▸ **What you should do**: Could you please reproduce every record below exactly, leaving out the pictures?

-- -- --

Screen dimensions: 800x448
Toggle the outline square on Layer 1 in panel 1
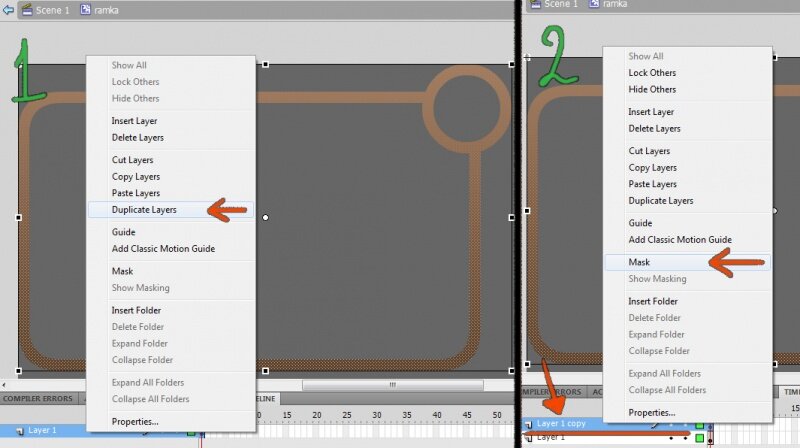[191, 431]
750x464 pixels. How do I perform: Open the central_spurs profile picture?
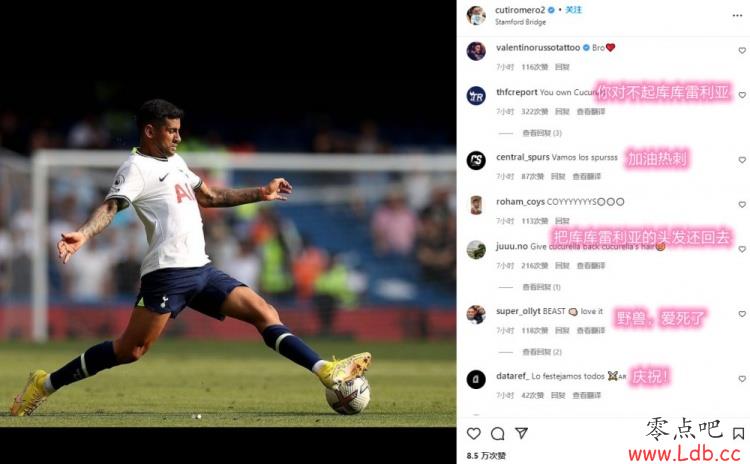pos(476,160)
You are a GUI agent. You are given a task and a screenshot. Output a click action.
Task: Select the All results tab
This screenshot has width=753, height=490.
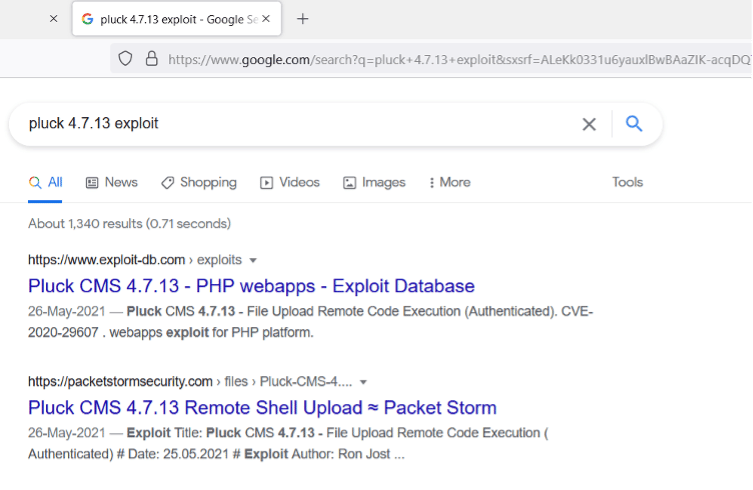[46, 182]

-- -- --

▸ **Result of the task**:
Screen dimensions: 800x448
Toggle the outline square on Layer 1 in panel 1
[191, 431]
750x464 pixels. How do I perform: Open the central_spurs profile picture?
pos(476,160)
You are a GUI agent. You are given a task and a screenshot. Output a click action.
Task: Select the All results tab
This screenshot has width=753, height=490.
[46, 182]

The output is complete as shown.